New identity for Euler's Totient Function?
This is an interesting thing to notice, and you should be pleased.
As you guessed, and as Steven Stadnicki pointed out, this is not new; it follows quickly from two important properties of the $\phi$ function:
- $\phi(p^n) = (p-1)p^{n-1}$ when $p$ is prime
- $\phi(mn) = \phi(m)\phi(n)$ when $m$ and $n$ have no common factor
In particular, you suggested that your formula might be useful for calculating $\phi(n)$ for “large-ish $n$”, but observe that your formula requires knowing the radical of $n$, which is not in general any easier to find than the prime factorization of $n$. (And when the radical of $n$ is equal to $n$, as it is when $n$ is squarefree, your formula is no help at all.) But given $n = p_1^{a_1}\cdots p_k^{a_k}$ one has from (1) and (2) above that $$\begin{align} \phi(n) & = \phi\bigl(p_1^{a_1}\bigr)\cdots\phi\bigl(p_k^{a_k}\bigr) \\ & = (p_1-1)p_1^{a_1-1}\cdots (p_k-1)p_k^{a_k-1} \\ & = \frac{n}{p_1\cdots p_k}(p_1-1)\cdots(p_k-1) \\ & = n\left(\frac{p_1-1}{p_1}\right)\cdots \left(\frac{p_k-1}{p_k}\right) \tag{$\heartsuit$}\\ & = n\left(1-\frac1{p_1}\right)\cdots\left(1-\frac1{p_k}\right) \end{align}$$ which is well-known, and not significantly harder to compute (or perhaps easier) than your formula. The next-to last line ($\heartsuit$) is very similar to your formula.

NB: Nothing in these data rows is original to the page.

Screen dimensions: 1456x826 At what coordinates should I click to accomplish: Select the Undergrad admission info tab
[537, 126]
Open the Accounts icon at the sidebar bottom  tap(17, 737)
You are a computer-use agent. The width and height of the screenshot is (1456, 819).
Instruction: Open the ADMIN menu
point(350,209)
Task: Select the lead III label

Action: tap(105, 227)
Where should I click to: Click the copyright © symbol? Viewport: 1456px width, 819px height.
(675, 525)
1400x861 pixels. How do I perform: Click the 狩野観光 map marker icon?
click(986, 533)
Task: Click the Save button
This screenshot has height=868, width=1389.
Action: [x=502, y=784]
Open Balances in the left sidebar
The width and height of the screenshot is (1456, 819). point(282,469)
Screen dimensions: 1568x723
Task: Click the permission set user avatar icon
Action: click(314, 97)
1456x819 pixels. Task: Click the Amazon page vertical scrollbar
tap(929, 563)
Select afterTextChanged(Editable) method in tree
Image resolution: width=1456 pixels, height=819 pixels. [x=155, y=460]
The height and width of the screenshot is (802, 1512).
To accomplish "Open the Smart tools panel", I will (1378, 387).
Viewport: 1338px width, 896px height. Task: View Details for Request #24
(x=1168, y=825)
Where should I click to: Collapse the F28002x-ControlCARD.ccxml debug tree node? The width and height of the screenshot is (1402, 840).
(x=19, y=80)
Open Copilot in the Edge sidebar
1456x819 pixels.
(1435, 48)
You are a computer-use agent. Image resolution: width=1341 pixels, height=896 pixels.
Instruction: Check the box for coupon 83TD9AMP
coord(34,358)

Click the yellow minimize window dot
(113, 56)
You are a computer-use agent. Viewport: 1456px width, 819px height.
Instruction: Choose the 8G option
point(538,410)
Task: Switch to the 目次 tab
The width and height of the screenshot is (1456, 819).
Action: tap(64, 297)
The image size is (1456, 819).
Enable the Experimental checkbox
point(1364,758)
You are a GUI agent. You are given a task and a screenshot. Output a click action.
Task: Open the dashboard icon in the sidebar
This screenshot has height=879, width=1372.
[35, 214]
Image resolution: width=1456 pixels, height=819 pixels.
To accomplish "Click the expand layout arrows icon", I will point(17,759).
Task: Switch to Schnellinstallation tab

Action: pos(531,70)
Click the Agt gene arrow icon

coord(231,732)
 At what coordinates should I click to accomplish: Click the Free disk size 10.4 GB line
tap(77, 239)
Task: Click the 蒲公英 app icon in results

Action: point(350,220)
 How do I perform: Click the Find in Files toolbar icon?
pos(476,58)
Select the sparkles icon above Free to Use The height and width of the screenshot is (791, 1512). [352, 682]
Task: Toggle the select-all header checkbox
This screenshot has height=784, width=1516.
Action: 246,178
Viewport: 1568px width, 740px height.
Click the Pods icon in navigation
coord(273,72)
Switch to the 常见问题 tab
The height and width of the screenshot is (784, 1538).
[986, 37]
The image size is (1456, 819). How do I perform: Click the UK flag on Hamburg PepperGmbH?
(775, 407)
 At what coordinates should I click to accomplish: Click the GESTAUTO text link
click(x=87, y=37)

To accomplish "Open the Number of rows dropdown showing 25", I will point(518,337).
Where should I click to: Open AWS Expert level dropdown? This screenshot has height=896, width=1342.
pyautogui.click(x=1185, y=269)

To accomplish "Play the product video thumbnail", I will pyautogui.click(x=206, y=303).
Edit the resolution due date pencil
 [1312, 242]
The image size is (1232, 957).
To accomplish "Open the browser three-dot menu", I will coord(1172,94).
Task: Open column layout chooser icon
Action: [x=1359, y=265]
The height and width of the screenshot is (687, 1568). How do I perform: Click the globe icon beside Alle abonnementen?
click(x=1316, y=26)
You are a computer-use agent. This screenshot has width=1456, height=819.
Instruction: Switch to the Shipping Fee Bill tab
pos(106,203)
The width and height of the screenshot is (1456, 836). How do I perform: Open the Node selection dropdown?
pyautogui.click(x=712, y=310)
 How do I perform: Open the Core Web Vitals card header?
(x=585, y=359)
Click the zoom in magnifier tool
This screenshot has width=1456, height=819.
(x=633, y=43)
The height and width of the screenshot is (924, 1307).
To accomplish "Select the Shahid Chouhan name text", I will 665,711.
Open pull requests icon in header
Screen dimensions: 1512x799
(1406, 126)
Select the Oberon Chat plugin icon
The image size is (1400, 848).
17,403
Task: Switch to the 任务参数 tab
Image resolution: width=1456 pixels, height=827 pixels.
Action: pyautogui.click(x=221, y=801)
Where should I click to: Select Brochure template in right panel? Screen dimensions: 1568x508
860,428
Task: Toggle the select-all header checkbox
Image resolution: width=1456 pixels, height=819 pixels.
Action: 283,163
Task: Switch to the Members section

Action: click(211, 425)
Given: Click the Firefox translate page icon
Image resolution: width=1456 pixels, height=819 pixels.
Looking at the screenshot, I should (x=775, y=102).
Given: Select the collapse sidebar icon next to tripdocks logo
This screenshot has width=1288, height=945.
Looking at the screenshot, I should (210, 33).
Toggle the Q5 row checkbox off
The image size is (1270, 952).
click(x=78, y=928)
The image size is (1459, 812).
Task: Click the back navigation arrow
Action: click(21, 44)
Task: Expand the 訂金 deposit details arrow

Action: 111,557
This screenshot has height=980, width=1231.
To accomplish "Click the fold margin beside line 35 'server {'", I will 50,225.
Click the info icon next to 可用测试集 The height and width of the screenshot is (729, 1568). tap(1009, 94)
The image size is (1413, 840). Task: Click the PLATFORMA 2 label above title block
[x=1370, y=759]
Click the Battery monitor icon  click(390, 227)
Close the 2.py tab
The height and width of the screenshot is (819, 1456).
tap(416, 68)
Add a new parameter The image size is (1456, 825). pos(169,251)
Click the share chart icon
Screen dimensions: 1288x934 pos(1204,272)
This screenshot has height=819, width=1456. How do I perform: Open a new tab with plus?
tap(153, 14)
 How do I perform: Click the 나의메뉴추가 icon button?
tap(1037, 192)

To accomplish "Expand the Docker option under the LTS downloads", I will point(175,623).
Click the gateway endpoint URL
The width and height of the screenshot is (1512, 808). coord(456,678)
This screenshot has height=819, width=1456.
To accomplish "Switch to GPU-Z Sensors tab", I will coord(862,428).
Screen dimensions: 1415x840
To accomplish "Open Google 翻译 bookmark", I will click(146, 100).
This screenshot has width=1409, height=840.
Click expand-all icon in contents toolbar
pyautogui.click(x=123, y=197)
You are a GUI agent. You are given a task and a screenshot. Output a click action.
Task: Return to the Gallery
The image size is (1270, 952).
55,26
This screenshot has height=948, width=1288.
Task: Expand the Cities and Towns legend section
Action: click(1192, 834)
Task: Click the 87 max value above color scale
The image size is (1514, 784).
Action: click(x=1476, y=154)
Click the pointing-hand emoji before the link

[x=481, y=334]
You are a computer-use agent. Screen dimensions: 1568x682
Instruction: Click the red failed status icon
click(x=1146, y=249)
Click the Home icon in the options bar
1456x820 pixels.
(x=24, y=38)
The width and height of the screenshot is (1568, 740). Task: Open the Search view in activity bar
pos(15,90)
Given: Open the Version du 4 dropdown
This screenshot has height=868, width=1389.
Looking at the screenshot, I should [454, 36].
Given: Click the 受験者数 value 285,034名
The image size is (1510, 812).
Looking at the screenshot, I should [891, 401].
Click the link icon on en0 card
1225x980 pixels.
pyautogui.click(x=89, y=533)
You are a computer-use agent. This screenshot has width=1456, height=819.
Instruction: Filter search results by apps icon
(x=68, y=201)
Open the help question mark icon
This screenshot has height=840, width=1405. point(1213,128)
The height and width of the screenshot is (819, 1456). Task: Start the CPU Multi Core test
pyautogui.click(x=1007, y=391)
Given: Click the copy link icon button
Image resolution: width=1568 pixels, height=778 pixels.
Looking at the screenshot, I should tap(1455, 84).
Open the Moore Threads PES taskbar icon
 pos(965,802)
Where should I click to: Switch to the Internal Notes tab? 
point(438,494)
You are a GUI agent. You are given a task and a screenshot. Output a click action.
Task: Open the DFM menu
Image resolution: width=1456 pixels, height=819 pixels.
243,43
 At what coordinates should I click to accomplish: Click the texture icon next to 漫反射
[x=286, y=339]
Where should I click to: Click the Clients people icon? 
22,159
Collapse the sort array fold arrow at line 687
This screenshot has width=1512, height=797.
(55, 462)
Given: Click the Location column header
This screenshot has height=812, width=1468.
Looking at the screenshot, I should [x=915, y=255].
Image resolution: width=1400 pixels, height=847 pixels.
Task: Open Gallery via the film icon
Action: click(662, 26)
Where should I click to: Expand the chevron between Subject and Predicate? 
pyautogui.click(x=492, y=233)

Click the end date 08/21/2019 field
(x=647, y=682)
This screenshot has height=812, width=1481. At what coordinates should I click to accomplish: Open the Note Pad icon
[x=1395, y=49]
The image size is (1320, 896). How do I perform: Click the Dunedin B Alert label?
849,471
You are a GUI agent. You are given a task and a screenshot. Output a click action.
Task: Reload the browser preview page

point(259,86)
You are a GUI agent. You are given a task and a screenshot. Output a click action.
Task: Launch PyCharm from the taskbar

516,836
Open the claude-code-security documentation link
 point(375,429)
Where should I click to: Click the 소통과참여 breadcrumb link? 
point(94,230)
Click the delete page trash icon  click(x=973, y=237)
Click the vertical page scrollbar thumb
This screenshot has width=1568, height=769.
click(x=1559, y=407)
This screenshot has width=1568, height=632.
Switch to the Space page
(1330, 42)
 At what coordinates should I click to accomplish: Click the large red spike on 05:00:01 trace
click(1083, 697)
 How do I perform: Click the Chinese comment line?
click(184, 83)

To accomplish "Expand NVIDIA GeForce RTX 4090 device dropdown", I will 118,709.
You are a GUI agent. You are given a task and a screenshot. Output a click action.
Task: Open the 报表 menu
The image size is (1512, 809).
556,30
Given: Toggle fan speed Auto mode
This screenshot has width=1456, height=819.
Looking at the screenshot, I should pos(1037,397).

Your identity can be written as $$ \frac{\phi(n)}{n}=\frac{\phi(\operatorname{rad}(n))}{\operatorname{rad}(n)} $$ In this form, it is obvious, because $$ \frac{\phi(m)}{m}=\prod_{p\mid m}\left(1-\frac1p\right) $$ and $n$ and $\operatorname{rad}(n)$ have exactly the same prime factors.
Still, a nice observation, well done!